How Differently Do Humans and Computers Visually Identify Objects?

Image credit: Salvatore Vuono via freedigitalphotos.net

Most likely, humans and computers have different ways in identifying objects. When compared to the most prominent image identification and facial recognition technologies at present, the way humans recognize different objects appears to be considerably dissimilar. This is something a group of American and Israeli researchers tried to explore through an experimental study published in the journal Proceedings of the National Academy of Sciences. What is it that needs to be done to fully duplicate the human ability to identify things and faces? What do current computer visual identification technologies lack? What are the features and processes that should be emulated?

The Study

The study was conducted by Liav Assif and Ethan Fetaya of Weizmann Institute of Science, Shimon Ullman of the Massachusetts Institute of Technology, and Daniel Harari of the McGovern Institute for Brain Research. It explores the “phase transition” phenomenon in minimal images, wherein minor changes to an image have dramatic effects in the way it is identified or recognized.

Today’s leading technologies for identifying objects and faces have already made significant advancements by employing neural network models as well as biological and deep network models to achieve recognition capabilities that are already close to those of humans’. However, it remains unclear if these models are similar to how humans perceive and identify objects visually. It is yet to be determined if the human visual identification process can still introduce new ideas for further improvement. After all, scientists are still uncertain how humans really perform the visual identification of objects.

How the Study Was Conducted

The researchers set up a project on Amazon’s Mechanical Turk. In this project, they asked (with some compensation) workers to identify objects in pictures with different sizes and levels of blurriness. More than 14,000 workers participated and were made to view and identify a total of 3,553 patches of images. These patches of images were also shown to a computer that can perform visual object identification. The results were then compared.

The Findings

As expected, humans produced the better results. However, when the results were analyzed, it was found that humans tend to have a “drop-off point.” This drop-off point is a certain level of blurriness with which the human visual identification ability significantly drops. At this point, only a few of the human participants were able to identify the objects shown on the images. The computer, on the other hand, appeared to have no drop-off point.

The researchers suggest that what this means is that humans and computers employ different methods in identifying objects visually. There appears to be different processes or sequence of steps involved. The researchers suspect that humans are using a bottom-up approach then a top-down approach later on. Both approaches, in the sequence mentioned, seem to be used especially when humans don’t clearly identify an object yet at first glance.

A bottom-up approach means that an observer looks at the basic elementary elements of the object being observed first and combines these to identify the object. On the other hand, the top-bottom approach relies mainly on the observer’s knowledge, experience, as well as the context to identify something. Bottom-up is like identifying the little features first while top-bottom is about perceiving an image as a whole and immediately associating it with the knowledge and experience of the observer.

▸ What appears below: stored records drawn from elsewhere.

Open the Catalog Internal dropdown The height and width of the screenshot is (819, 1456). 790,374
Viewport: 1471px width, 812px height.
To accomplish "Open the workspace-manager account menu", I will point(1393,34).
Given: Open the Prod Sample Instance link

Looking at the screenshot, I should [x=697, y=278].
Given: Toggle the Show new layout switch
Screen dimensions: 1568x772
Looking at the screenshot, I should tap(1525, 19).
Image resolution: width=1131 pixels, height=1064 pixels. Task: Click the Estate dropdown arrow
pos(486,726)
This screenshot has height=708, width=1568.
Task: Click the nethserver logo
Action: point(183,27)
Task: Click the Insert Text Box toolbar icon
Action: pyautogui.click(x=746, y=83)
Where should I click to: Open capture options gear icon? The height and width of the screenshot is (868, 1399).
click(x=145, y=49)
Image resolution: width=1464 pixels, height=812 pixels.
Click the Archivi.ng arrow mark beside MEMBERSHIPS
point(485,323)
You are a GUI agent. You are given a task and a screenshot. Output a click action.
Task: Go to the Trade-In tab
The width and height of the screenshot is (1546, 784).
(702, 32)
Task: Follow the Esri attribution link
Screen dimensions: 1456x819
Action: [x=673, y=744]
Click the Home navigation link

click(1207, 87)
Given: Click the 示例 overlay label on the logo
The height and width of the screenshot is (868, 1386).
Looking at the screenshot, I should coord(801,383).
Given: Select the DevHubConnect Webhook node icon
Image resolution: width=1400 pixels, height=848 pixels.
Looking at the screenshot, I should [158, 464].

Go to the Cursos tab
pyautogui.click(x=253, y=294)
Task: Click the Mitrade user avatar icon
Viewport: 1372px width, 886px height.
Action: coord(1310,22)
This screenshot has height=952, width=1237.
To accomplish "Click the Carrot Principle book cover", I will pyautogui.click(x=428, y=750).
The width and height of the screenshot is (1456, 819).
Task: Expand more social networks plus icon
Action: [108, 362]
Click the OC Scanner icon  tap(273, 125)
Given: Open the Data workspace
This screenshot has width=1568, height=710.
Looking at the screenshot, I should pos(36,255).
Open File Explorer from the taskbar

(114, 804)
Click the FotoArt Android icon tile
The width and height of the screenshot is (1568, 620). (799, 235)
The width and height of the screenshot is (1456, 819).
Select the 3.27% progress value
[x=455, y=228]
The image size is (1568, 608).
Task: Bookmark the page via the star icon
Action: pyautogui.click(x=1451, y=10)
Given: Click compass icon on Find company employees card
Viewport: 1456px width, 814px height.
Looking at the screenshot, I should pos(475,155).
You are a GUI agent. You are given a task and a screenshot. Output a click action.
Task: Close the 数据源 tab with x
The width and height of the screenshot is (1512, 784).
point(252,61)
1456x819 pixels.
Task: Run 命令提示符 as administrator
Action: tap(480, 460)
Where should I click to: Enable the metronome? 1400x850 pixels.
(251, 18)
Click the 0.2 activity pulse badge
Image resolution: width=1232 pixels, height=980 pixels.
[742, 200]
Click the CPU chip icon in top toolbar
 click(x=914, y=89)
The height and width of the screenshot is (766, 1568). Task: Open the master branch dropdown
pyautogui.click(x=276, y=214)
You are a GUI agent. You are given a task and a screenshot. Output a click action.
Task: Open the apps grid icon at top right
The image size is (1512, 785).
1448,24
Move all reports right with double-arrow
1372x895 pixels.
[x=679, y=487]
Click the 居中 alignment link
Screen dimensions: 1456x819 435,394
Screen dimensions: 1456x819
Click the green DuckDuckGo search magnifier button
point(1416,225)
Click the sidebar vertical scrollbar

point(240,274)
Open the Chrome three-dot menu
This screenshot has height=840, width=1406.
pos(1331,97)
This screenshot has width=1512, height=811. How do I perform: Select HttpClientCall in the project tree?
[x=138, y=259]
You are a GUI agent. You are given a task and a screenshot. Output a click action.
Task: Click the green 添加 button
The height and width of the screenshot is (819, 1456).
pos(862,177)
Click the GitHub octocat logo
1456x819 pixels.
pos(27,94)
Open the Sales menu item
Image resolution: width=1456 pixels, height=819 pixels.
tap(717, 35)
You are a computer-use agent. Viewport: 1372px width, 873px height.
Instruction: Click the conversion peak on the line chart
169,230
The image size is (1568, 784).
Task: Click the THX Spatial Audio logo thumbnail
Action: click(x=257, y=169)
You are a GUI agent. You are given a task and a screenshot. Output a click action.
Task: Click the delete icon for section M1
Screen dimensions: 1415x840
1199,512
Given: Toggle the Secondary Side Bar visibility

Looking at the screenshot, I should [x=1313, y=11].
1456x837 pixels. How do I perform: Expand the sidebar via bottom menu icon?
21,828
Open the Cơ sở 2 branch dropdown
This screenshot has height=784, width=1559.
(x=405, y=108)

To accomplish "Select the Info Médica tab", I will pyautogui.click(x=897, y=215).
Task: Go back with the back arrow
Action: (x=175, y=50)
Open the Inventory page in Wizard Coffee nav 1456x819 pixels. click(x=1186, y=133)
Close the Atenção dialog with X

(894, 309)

Moreover, the researchers found through psychophysical studies that when shown small images with few details, minute changes can drastically affect the way an image is identified by humans. Upon learning about this, they conducted simulations and found that current (computer) visual identification models are unable to distinguish small changes in the minimal images shown in the experiment, or are incapable of detecting little changes in small images. This is likely the reason, as the researchers suggest, why computers are still unable to come close to the accuracy of human visual recognition.

Image credit: deepagopi via freedigitalphotos.net

Significance of the Study

Computer vision and object identification technology has greatly progressed over the years. From merely using databases to compare images with collections of images to identify them, neural networks are now being used. Still, the ability of computers to identify objects is far from being as accurate as those of humans’. This study provides some useful insights in possibly improving current computer-based visual object identification technologies. Researchers working in the field of computer visual identification or facial recognition may want to consider reworking their algorithms or tweaking the sequence of steps used in their visual identification processes. If the goal is to emulate the human visual identification ability this study can offer ideas on what improvements to make.